北京剧场高场租的抱怨由来已久,不仅仅是针对外国邀请来的剧目,本土剧目一样面临极大的场租压力。“价肯定不是凭空喊上去的,肯定是抢手场租才高。”因为北京是演出重镇,资源的稀缺性格外突出。一位政府部门内部人士告诉北京商报记者,“作为文化主管单位其实也尴尬,能做的有限。好好的北京生长起来的邀请展就这么走了,怎么会不惋惜,我自己也喜欢戏剧,看戏也要追到天津去”。

◆ ◆ ◆

请从这段讲北京剧场场租过高的原文最后一句之后续写下去。 完成本题用不到下面的列表。

| 已知资料 |

◆ ◆ ◆

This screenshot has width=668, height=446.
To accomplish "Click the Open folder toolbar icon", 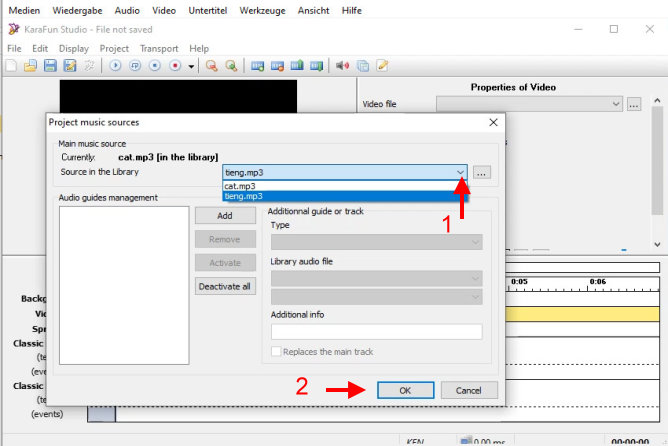I will pyautogui.click(x=30, y=66).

◆ ◆ ◆

| 习题解答 |
引剧成本高昂
即便抛开场租压力,类似高端剧目引进本就是一笔不小的开销,演出团体费用、国际机票、国际运输等等。以《英雄广场》为例,这部戏5月在天津大剧院,7月要去阿维尼翁戏剧节,运景根本来不及,只能在北京制景,“需要20多万元,这还算便宜的”。《理查三世》要在德国做,制景工艺特别复杂。“保证演出品质,这是物有所值的。”钱程说。“看到国外的好戏,让这种享誉世界的名作走进来,意义绝不仅在票房,也更需要政府力量的推动。”从2013年起,天津启动高端艺术补贴政策,每场在票价上补一半。“因为有这份补贴,高端的艺术形式才能进的来,才能让大家看到好戏是什么样的。”钱程说。相较而言,北京重量级院团较为集中,世界大牌剧目邀请展多由国有院团操持,在补贴力度上难以有更大的空间。但中央戏剧学院教授沈林表示,“很多机构一般都是国家机构,拥有大量公共资源,也在做展演和戏剧节,但论及戏剧创新相比大导的戏剧邀请展实在乏善可陈”。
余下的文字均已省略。